┌────────

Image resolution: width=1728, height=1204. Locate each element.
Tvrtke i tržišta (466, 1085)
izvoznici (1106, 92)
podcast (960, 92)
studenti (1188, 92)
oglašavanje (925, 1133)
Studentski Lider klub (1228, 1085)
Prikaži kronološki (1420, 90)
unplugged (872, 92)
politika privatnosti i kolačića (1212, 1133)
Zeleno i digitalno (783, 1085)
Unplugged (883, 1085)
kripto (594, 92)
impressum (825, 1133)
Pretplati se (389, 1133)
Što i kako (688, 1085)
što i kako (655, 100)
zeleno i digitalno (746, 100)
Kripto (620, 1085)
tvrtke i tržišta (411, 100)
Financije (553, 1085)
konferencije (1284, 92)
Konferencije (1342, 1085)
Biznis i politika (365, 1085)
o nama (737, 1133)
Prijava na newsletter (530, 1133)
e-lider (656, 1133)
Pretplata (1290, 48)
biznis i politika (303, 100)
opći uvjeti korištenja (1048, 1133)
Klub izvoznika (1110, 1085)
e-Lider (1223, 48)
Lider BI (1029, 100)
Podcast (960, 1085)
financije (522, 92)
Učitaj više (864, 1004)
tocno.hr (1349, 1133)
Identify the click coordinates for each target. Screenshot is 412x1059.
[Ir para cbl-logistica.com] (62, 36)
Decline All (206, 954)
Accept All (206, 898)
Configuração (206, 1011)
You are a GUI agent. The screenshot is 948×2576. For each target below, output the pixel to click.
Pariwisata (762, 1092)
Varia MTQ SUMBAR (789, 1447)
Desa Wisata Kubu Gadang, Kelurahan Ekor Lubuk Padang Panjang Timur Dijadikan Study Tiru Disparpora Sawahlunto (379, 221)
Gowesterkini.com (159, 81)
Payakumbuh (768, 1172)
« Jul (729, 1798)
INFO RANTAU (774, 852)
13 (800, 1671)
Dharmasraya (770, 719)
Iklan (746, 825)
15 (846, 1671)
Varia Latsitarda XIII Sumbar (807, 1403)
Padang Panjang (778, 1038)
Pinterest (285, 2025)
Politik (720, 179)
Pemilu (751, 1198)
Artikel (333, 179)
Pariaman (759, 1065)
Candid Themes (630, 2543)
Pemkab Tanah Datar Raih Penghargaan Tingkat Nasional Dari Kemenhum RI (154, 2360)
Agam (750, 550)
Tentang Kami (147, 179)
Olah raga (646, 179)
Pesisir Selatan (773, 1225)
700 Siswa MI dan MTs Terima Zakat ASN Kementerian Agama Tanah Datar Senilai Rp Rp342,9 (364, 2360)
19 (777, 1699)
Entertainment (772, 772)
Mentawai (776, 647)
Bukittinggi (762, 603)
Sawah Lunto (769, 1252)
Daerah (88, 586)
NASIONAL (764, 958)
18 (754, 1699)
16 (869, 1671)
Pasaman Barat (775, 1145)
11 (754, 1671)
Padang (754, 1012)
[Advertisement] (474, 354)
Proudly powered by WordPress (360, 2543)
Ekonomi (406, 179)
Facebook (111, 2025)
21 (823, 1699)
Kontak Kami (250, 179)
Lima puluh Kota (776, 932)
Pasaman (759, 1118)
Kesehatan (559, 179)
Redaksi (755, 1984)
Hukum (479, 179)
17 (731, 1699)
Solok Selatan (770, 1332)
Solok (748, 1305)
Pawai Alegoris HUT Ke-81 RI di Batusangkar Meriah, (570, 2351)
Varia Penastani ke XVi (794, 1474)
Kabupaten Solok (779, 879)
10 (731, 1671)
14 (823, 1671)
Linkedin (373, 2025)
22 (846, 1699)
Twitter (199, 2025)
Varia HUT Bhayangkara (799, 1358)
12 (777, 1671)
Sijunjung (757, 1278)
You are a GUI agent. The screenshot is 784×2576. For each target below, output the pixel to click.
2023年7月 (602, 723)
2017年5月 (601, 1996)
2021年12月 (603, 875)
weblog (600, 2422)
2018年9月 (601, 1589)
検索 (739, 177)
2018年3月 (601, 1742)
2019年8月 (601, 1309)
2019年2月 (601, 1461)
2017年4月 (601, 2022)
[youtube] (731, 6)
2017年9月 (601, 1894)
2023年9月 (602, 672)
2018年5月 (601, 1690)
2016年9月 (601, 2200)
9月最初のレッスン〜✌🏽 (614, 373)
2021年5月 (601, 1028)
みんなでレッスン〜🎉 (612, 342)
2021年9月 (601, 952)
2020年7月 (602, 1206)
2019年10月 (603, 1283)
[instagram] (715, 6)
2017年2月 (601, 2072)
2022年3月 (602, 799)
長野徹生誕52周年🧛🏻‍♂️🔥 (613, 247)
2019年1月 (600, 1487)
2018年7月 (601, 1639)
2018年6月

└────────

> _Assignment_:
Print all of the entries exactly, leaving nothing out.

> _Exercise result_:
Image resolution: width=1728, height=1204. Locate each element.
Tvrtke i tržišta (466, 1085)
izvoznici (1106, 92)
podcast (960, 92)
studenti (1188, 92)
oglašavanje (925, 1133)
Studentski Lider klub (1228, 1085)
Prikaži kronološki (1420, 90)
unplugged (872, 92)
politika privatnosti i kolačića (1212, 1133)
Zeleno i digitalno (783, 1085)
Unplugged (883, 1085)
kripto (594, 92)
impressum (825, 1133)
Pretplati se (389, 1133)
Što i kako (688, 1085)
što i kako (655, 100)
zeleno i digitalno (746, 100)
Kripto (620, 1085)
tvrtke i tržišta (411, 100)
Financije (553, 1085)
konferencije (1284, 92)
Konferencije (1342, 1085)
Biznis i politika (365, 1085)
o nama (737, 1133)
Prijava na newsletter (530, 1133)
e-lider (656, 1133)
Pretplata (1290, 48)
biznis i politika (303, 100)
opći uvjeti korištenja (1048, 1133)
Klub izvoznika (1110, 1085)
e-Lider (1223, 48)
Lider BI (1029, 100)
Podcast (960, 1085)
financije (522, 92)
Učitaj više (864, 1004)
tocno.hr (1349, 1133)
Identify the click coordinates for each target. Screenshot is 412x1059.
[Ir para cbl-logistica.com] (62, 36)
Decline All (206, 954)
Accept All (206, 898)
Configuração (206, 1011)
You are a GUI agent. The screenshot is 948×2576. For each target below, output the pixel to click.
Pariwisata (762, 1092)
Varia MTQ SUMBAR (789, 1447)
Desa Wisata Kubu Gadang, Kelurahan Ekor Lubuk Padang Panjang Timur Dijadikan Study Tiru Disparpora Sawahlunto (379, 221)
Gowesterkini.com (159, 81)
Payakumbuh (768, 1172)
« Jul (729, 1798)
INFO RANTAU (774, 852)
13 (800, 1671)
Dharmasraya (770, 719)
Iklan (746, 825)
15 (846, 1671)
Varia Latsitarda XIII Sumbar (807, 1403)
Padang Panjang (778, 1038)
Pinterest (285, 2025)
Politik (720, 179)
Pemilu (751, 1198)
Artikel (333, 179)
Pariaman (759, 1065)
Candid Themes (630, 2543)
Pemkab Tanah Datar Raih Penghargaan Tingkat Nasional Dari Kemenhum RI (154, 2360)
Agam (750, 550)
Tentang Kami (147, 179)
Olah raga (646, 179)
Pesisir Selatan (773, 1225)
700 Siswa MI dan MTs Terima Zakat ASN Kementerian Agama Tanah Datar Senilai Rp Rp342,9 (364, 2360)
19 (777, 1699)
Entertainment (772, 772)
Mentawai (776, 647)
Bukittinggi (762, 603)
Sawah Lunto (769, 1252)
Daerah (88, 586)
NASIONAL (764, 958)
18 (754, 1699)
16 (869, 1671)
Pasaman Barat (775, 1145)
11 (754, 1671)
Padang (754, 1012)
[Advertisement] (474, 354)
Proudly powered by WordPress (360, 2543)
Ekonomi (406, 179)
Facebook (111, 2025)
21 (823, 1699)
Kontak Kami (250, 179)
Lima puluh Kota (776, 932)
Pasaman (759, 1118)
Kesehatan (559, 179)
Redaksi (755, 1984)
Hukum (479, 179)
17 (731, 1699)
Solok Selatan (770, 1332)
Solok (748, 1305)
Pawai Alegoris HUT Ke-81 RI di Batusangkar Meriah, (570, 2351)
Varia Penastani ke XVi (794, 1474)
Kabupaten Solok (779, 879)
10 (731, 1671)
14 (823, 1671)
Linkedin (373, 2025)
22 (846, 1699)
Twitter (199, 2025)
Varia HUT Bhayangkara (799, 1358)
12 (777, 1671)
Sijunjung (757, 1278)
You are a GUI agent. The screenshot is 784×2576. For each target below, output the pixel to click.
2023年7月 (602, 723)
2017年5月 (601, 1996)
2021年12月 (603, 875)
weblog (600, 2422)
2018年9月 (601, 1589)
検索 (739, 177)
2018年3月 (601, 1742)
2019年8月 (601, 1309)
2019年2月 (601, 1461)
2017年4月 (601, 2022)
[youtube] (731, 6)
2017年9月 (601, 1894)
2023年9月 (602, 672)
2018年5月 (601, 1690)
2016年9月 (601, 2200)
9月最初のレッスン〜✌🏽 (614, 373)
2021年5月 (601, 1028)
みんなでレッスン〜🎉 (612, 342)
2021年9月 (601, 952)
2020年7月 (602, 1206)
2019年10月 (603, 1283)
[instagram] (715, 6)
2017年2月 (601, 2072)
2022年3月 (602, 799)
長野徹生誕52周年🧛🏻‍♂️🔥 (613, 247)
2019年1月 (600, 1487)
2018年7月 (601, 1639)
2018年6月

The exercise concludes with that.